Volume-regulated chloride channels associated with the human multidrug-resistance P-glycoprotein.

Expression of P-glycoprotein, the product of the MDR1 gene, confers multidrug resistance on cell lines and human tumours (reviewed in refs 1,2). P-glycoprotein (relative molecular mass 170,000) is an ATP-dependent, active transporter which pumps hydrophobic drugs out of cells, but its normal physiological role is unknown. It is a member of the ABC (ATP-binding cassette) superfamily of transporters, which includes many bacterial transport systems, the putative peptide transporter from the major histocompatibility locus, and the product of the cystic fibrosis gene (the cystic fibrosis transmembrane regulator, CFTR). CFTR is located in the apical membranes of many secretory epithelia and is associated with a cyclic AMP-regulated chloride channel. At least two other chloride channels are present in epithelial cells, regulated by cell volume and by intracellular Ca2+, respectively.
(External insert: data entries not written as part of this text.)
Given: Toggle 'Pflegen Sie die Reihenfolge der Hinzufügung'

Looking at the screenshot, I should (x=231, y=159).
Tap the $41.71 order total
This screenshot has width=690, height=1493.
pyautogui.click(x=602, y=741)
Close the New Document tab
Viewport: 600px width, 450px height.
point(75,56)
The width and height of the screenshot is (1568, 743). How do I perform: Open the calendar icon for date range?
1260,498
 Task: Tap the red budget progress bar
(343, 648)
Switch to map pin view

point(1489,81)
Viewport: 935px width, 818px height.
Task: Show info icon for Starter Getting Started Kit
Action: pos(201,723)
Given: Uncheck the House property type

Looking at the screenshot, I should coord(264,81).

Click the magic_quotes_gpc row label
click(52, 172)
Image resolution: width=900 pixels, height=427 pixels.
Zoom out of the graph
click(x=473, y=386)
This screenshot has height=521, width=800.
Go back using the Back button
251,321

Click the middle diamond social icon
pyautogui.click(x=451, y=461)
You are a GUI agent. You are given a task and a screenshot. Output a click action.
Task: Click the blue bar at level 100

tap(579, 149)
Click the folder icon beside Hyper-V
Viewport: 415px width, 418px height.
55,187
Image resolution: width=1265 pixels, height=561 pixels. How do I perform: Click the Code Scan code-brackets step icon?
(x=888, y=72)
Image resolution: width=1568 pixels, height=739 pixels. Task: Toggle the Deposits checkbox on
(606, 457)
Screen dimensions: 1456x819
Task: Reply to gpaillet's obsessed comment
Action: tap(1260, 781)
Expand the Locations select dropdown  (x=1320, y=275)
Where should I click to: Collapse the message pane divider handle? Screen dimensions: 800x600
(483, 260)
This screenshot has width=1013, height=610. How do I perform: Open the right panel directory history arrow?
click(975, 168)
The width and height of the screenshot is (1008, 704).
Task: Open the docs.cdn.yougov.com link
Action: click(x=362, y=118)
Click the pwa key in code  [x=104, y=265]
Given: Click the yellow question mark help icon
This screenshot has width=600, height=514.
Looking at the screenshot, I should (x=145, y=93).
Because of the structural and sequence similarities between P-glycoprotein and CFTR, and because P-glycoprotein is abundant in many secretory epithelia, we examined whether P-glycoprotein might be associated with one or other of these channels. We report here that expression of P-glycoprotein generates volume-regulated, ATP-dependent, chloride-selective channels, with properties similar to channels characterized previously in epithelial cells.